Quantitative real time (qRT-PCR) was performed to monitor expression of vimentin, a mesenchymal marker, in MFP tumors and lung metastases throughout serial passaging. Vimentin expression exhibited a dynamic pattern with higher expression in MFP tumors relative to corresponding lung metastases at each passage (Fig. 1d) and to liver metastases at P0 (Supplementary Fig. 2a). Vimentin protein levels recapitulated this dynamic pattern (Fig. 1e). Additional EMT genes were also downregulated in lung metastases relative to corresponding MFP tumors (Fig. 1f). Expression of the mesenchymal marker CDH2 (the gene encoding N-cadherin) followed the same pattern as vimentin (Supplementary Fig. 2b), whereas expression of the epithelial marker CDH1 (the gene encoding E-cadherin) exhibited an inverse trend (Supplementary Fig. 2c). Co-engrafted human stromal fibroblasts were cleared by the time of tumor harvest (Supplementary Fig. 3a–f), ruling out the possibility that they contributed to the expression of mesenchymal markers in MFP tumors. Taken together, these results demonstrate that tumors downregulate expression of mesenchymal genes once established in metastatic sites.
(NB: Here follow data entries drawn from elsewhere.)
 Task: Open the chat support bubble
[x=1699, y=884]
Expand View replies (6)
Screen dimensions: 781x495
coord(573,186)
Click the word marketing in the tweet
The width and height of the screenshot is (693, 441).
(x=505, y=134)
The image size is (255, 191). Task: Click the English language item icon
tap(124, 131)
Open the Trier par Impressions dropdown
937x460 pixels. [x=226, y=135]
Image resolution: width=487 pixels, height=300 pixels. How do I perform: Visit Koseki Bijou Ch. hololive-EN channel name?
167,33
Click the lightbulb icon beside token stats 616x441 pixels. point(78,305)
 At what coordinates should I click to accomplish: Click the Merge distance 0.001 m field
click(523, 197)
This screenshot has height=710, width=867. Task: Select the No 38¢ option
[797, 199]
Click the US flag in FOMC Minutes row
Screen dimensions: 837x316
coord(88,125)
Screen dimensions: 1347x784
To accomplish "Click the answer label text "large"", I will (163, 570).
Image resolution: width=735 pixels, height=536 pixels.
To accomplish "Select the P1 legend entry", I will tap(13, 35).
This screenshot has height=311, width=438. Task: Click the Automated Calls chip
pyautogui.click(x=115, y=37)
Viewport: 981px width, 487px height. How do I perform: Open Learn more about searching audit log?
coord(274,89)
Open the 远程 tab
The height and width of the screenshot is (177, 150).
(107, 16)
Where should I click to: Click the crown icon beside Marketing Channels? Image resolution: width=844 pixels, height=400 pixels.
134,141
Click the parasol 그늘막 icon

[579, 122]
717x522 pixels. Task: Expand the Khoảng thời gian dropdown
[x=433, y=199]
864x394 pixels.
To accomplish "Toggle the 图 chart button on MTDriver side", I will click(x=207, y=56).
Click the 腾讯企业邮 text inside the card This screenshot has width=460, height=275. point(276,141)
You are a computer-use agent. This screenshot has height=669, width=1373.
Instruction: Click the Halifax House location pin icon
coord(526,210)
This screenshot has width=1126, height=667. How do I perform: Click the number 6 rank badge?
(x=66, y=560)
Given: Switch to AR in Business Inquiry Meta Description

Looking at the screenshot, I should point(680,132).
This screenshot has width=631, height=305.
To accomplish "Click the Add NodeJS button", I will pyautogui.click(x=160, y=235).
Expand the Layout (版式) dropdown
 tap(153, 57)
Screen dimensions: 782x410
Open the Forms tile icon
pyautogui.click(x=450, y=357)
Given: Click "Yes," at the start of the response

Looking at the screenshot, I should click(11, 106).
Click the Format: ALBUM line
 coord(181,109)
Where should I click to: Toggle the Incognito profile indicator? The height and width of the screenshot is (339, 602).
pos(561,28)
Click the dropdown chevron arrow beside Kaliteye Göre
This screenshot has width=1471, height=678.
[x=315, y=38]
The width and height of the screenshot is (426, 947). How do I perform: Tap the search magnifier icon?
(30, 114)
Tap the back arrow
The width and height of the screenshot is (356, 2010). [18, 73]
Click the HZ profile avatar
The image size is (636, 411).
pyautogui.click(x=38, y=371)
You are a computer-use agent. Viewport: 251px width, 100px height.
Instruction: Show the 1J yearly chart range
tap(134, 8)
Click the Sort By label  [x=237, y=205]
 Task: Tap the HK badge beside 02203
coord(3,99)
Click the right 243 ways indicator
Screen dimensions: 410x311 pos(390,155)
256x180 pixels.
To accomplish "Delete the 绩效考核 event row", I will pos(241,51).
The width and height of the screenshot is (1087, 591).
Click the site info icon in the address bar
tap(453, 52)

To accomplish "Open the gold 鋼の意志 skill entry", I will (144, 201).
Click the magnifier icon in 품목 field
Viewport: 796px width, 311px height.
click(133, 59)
Determination of library complexity for high throughput gain of function screen

A high throughput gain-of-function (GOF) screen was designed to identify functional drivers of metastasis from our P2 lung metastases signature. HOXA1, a known driver of metastasis,29 served as a positive control for screen optimization, and GFP was used as a negative control. BC3_A2 cells were transduced with lentivirus encoding either HOXA1 or GFP, and infected tumor cells were mixed in different ratios (Supplementary Fig. 4a). Mixed populations of tumor cells were then engrafted into the MFPs of recipient mice, and BLI was used to score lung metastases at the time of necropsy (Supplementary Fig. 4b). In a second set of experiments, the metastatic driver ID19 was used in combination with GFP, but in this case mixed populations of tumor cells were injected into the tail vein of recipient mice to model the final stages of metastasis (Supplementary Fig. 4c). A significant increase in photon flux was observed from tumors with a HOXA1: GFP or ID1: GFP ratio of 1:10. These complexity tests demonstrated that a bona fide metastasis driver could be detected in our screen if pooled with 9 non-driver open reading frames (ORFs), but a pool of one driver with 19 non-drivers masked our ability to detect the driver. Based on these results we limited our pool size to 12 ORFs.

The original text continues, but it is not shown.